- **Written task 1**
Answer these from the dissenting opinion in Borsello v. Colleran, one per line:
(a) What position does Raymond Colleran hold?
(b) In which court did Borsello originally file his appeal?
(c) On what date was the Board decision that the majority treats as the subject of an untimely first appeal?
- **Written task 2**
The judge in the dissenting opinion in Borsello v. Colleran says the majority does not even mention certain points. List each of them.
- **Written task 3**
Write the next part of the dissenting opinion in Borsello v. Colleran, starting right after its final sentence.

**** Page text

Borsello v. Colleran

DISSENTING OPINION BY

Judge FRIEDMAN.

I respectfully dissent. First, I do not agree that the “Petition for a Writ of Habeas Corpus Ad Testificandum” (Petition) filed by Nicholas A. Borsello, Jr. (Borsello) against Raymond Colleran (Col-leran), Superintendent of SCI-Waymart, in the Court of Common Pleas of the 22nd Judicial District (trial court) in November of 2001 actually is an impermissible second appeal from the decision of the Pennsylvania Board of Probation and Parole (Board) dated September 7, 1999,1 and an untimely first appeal from the decision of the Board dated November 3, 2000. Second, I am troubled that the majority does not even mention that: (1) Borsello originally filed his appeal with the Pennsylvania Superior Court; (2) the Superior Court transferred the appeal to this court; and (3) Colleran *1216now specifically challenges the transfer. By affirming on the merits, without analyzing the jurisdictional question, the majority implicitly holds that this court has appellate jurisdiction over final orders of the courts of common pleas which dismiss habeas corpus petitions challenging the denial of parole on constitutional grounds. I cannot agree.

********
**** Listing

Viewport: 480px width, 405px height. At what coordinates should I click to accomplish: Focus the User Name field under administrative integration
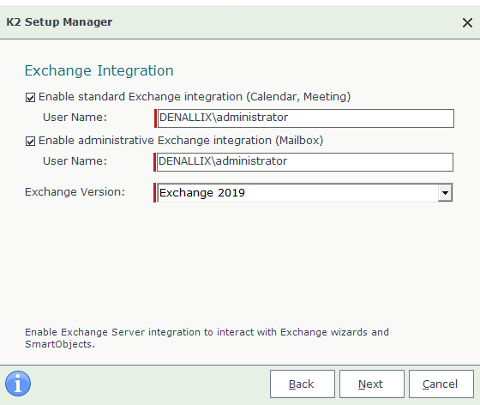coord(304,162)
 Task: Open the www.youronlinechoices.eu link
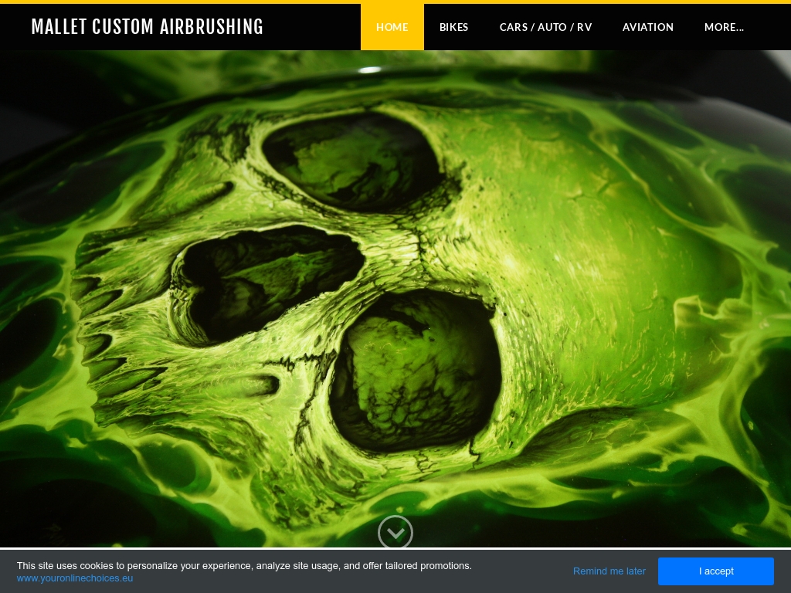click(x=74, y=578)
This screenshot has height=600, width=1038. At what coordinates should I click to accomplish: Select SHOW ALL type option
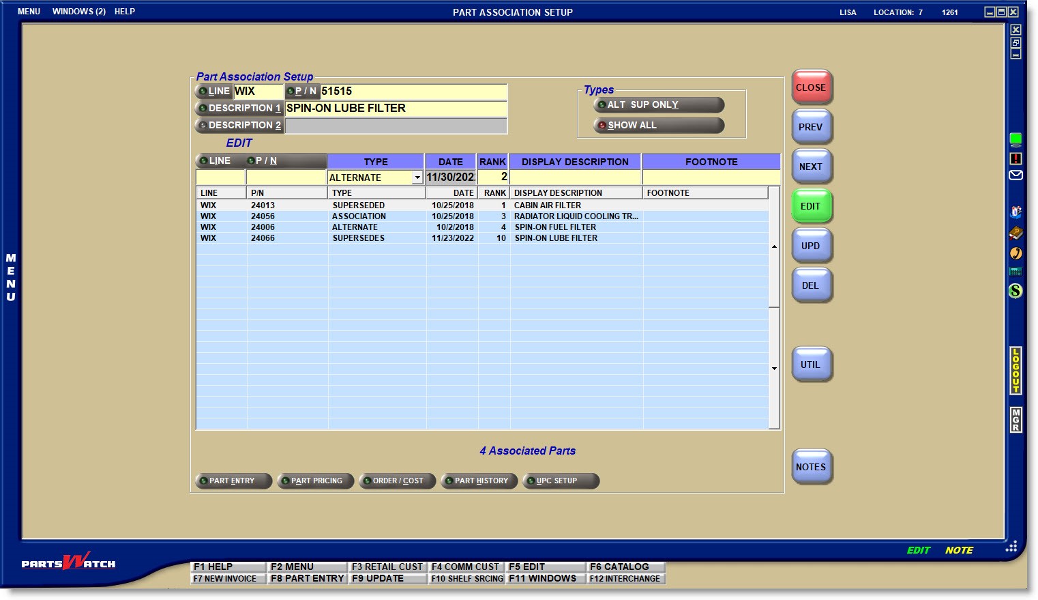(658, 125)
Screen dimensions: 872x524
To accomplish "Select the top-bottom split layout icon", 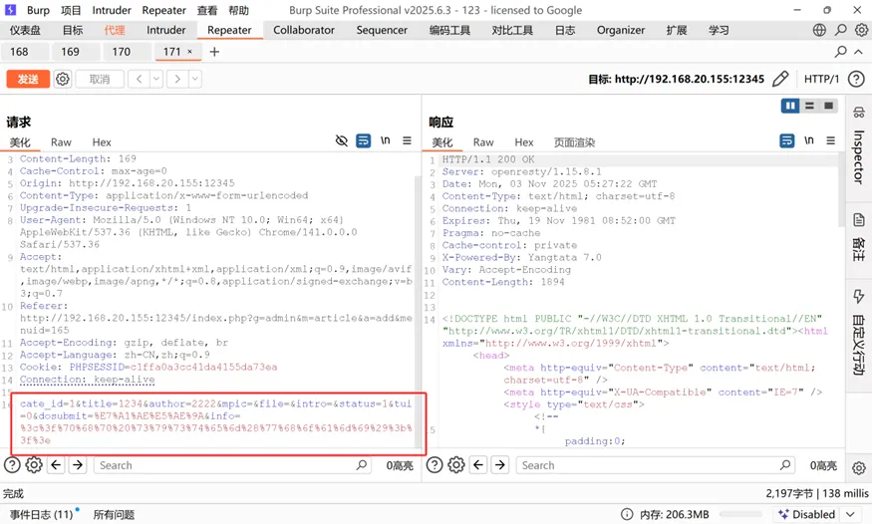I will coord(809,106).
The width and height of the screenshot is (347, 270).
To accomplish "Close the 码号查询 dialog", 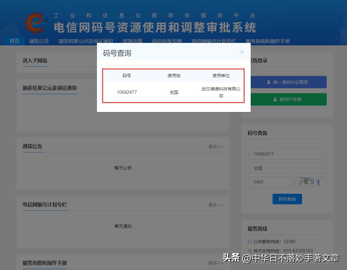I will [x=242, y=52].
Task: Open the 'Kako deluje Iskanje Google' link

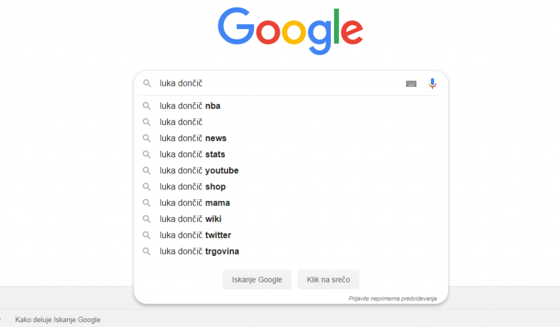Action: (x=57, y=319)
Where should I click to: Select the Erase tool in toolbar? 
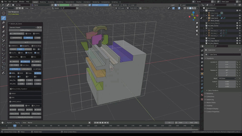[4, 27]
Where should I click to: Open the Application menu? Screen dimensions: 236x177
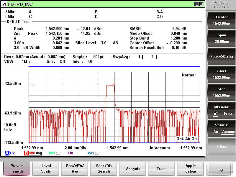[191, 169]
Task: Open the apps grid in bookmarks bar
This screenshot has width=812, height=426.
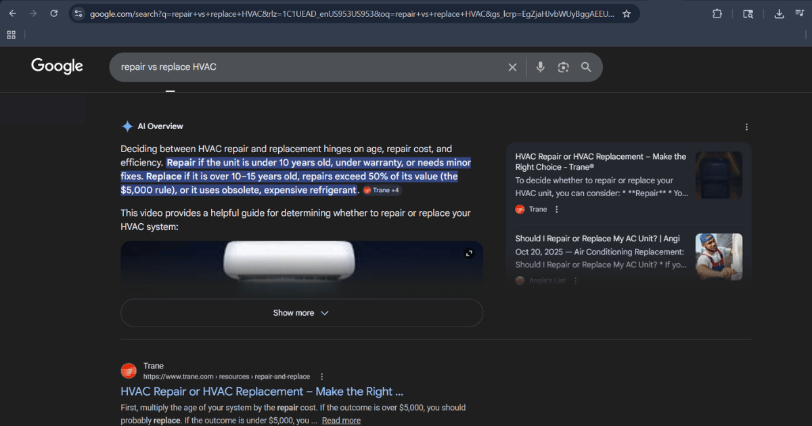Action: pos(12,34)
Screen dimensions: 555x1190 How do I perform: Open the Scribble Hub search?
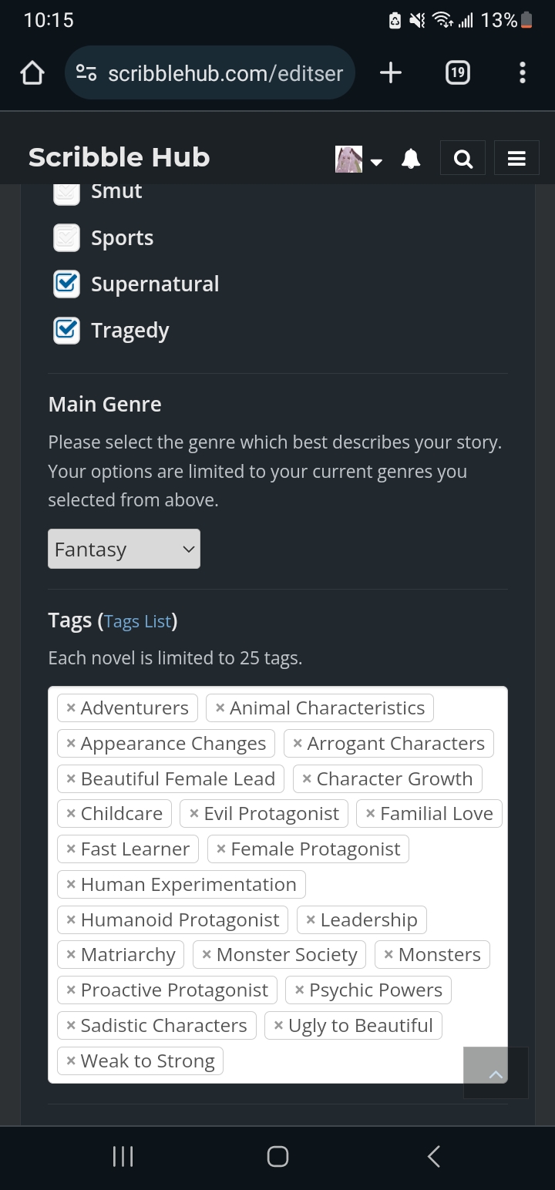[463, 157]
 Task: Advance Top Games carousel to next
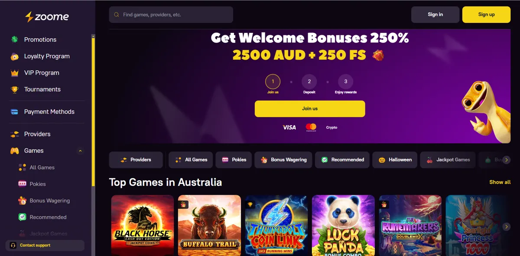click(x=506, y=226)
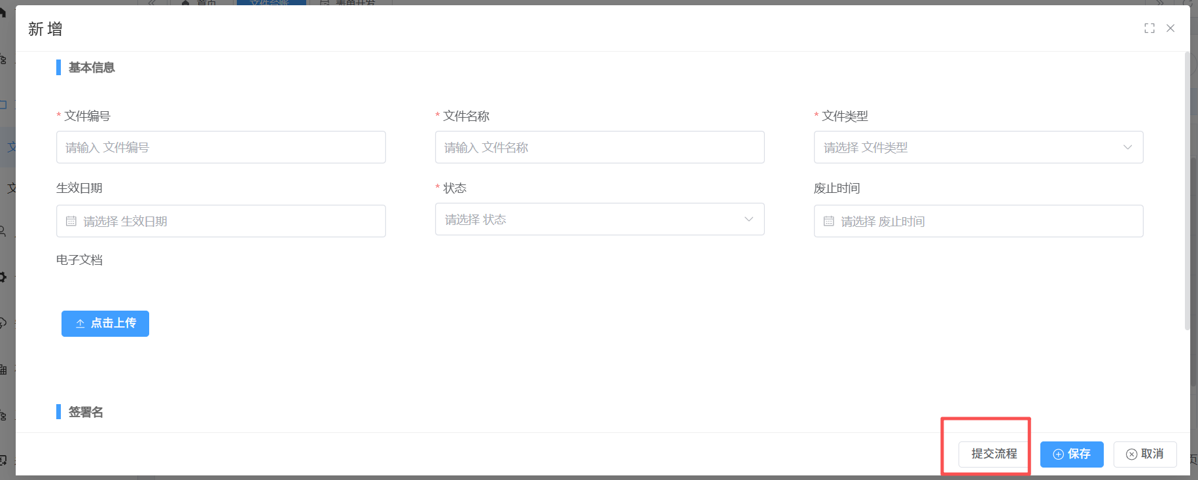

********

- **Task output 1**
(a) Superintendent of SCI-Waymart
(b) The Pennsylvania Superior Court
(c) November 3, 2000

- **Task output 2**
1. Borsello originally filed his appeal with the Pennsylvania Superior Court.
2. The Superior Court transferred the appeal to this court.
3. Colleran now specifically challenges the transfer.

- **Task output 3**
I. Purported Habeas Corpus Petition

The majority holds that, because Borsel-lo’s Petition raises constitutional questions relating to the Board’s September 7, 1999, decision to recommit him as a technical parole violator and the Board’s November 3, 2000, decision to deny him parole, the trial court lacked jurisdiction over Borsel-lo’s Petition. (Majority op. at 2-3.) I submit that this holding is contrary to our supreme court’s decision in Winklespecht v. Pennsylvania Board of Probation and Parole, 571 Pa. 685, 813 A.2d 688 (2002).

In Winklespecht, a prisoner petitioned our supreme court for a writ of habeas corpus, claiming that the Board violated the ex post facto clause of the United States Constitution in denying him parole. Justice Eakin, writing the lead opinion for a divided court, decided the merits of the case but stated that the court would leave for another day the question of the propriety of habeas corpus to challenge the denial of parole on constitutional grounds. Id. Chief Justice Zappala and Justice Nigro concurred in the result.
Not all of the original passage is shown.